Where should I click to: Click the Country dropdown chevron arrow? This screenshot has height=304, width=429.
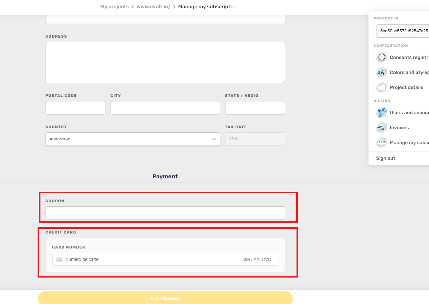[x=214, y=139]
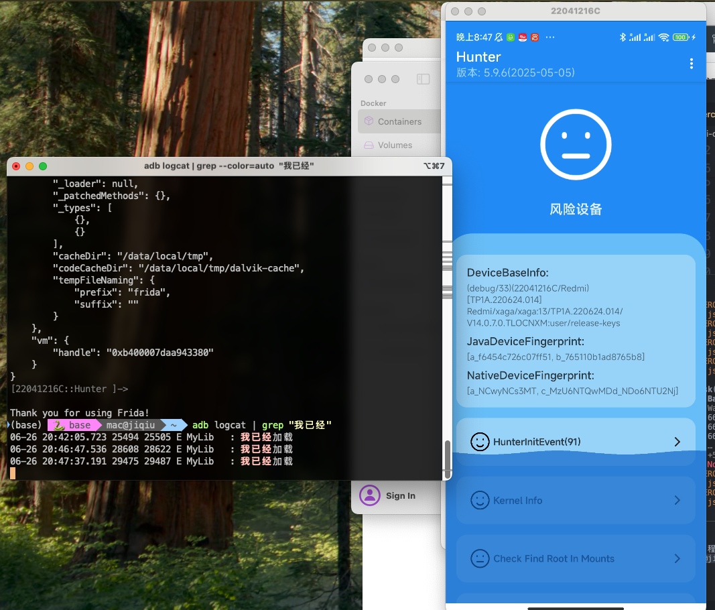Viewport: 715px width, 610px height.
Task: Click the Sign In text in Docker
Action: tap(400, 495)
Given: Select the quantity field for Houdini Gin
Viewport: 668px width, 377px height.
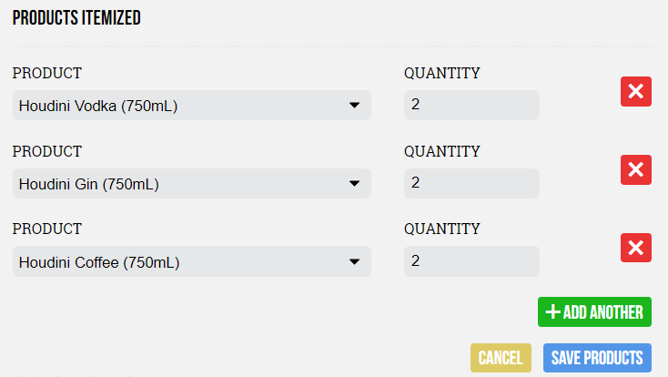Looking at the screenshot, I should (471, 183).
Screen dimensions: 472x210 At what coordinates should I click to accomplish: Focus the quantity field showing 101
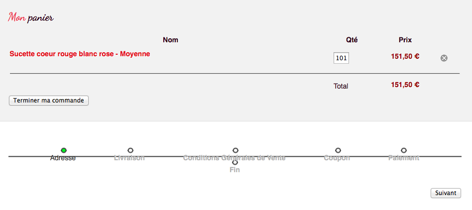[x=341, y=58]
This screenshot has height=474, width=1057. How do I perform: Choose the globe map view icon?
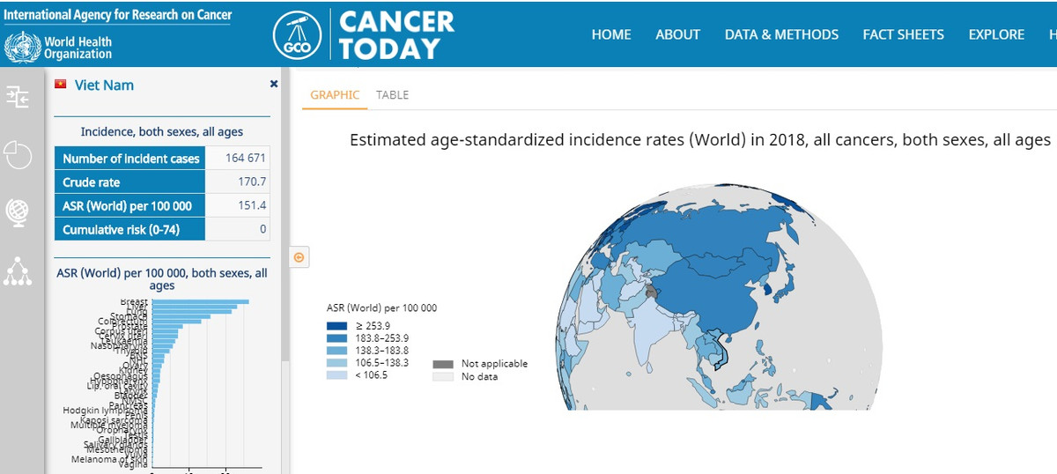click(x=18, y=211)
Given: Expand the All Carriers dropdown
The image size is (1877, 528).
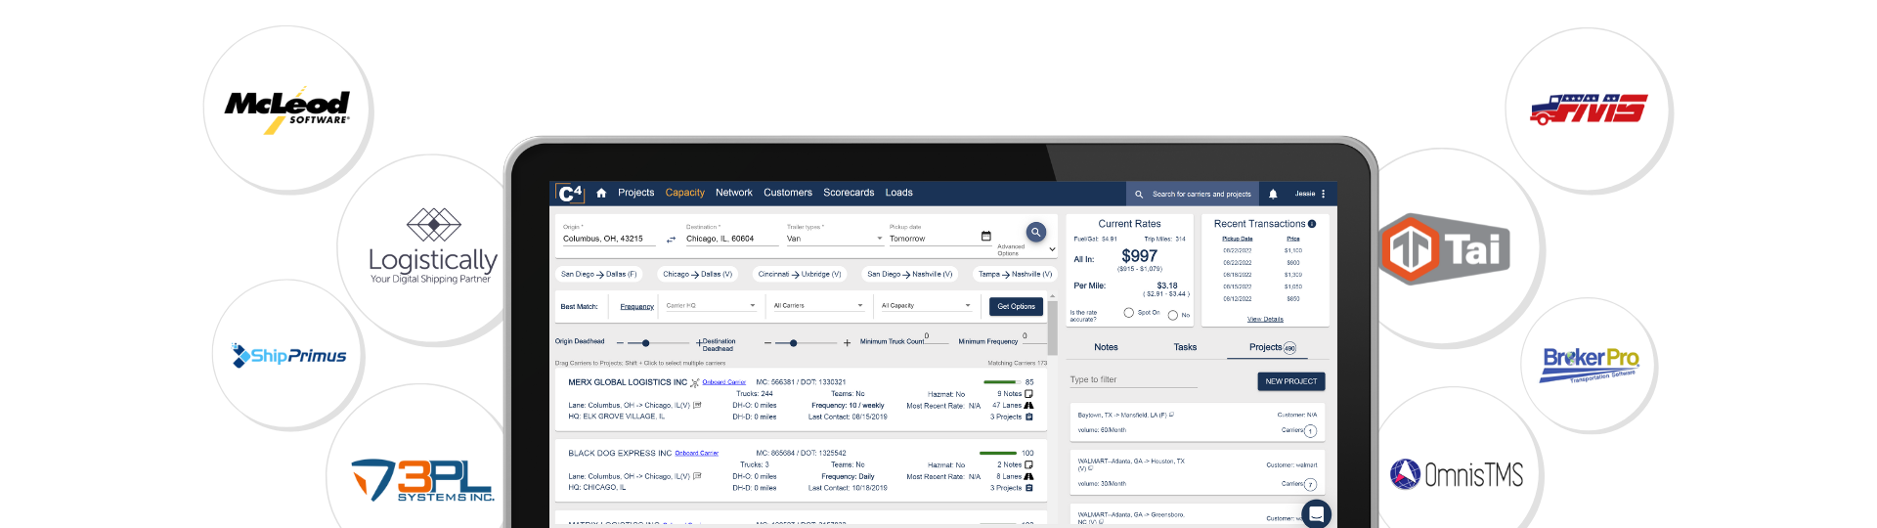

What is required →
Transcribe each line above exactly, pictures excluded.

Response for this exercise →
Where should I click to: Click the Country dropdown chevron arrow? This screenshot has height=304, width=429.
[x=214, y=139]
Viewport: 715px width, 610px height.
Task: Click the Sign In text in Docker
Action: tap(400, 495)
Given: Select the quantity field for Houdini Gin
Viewport: 668px width, 377px height.
Looking at the screenshot, I should (471, 183).
Screen dimensions: 472x210 At what coordinates should I click to accomplish: Focus the quantity field showing 101
[x=341, y=58]
This screenshot has height=474, width=1057. How do I perform: Choose the globe map view icon?
click(x=18, y=211)
Given: Expand the All Carriers dropdown
The image size is (1877, 528).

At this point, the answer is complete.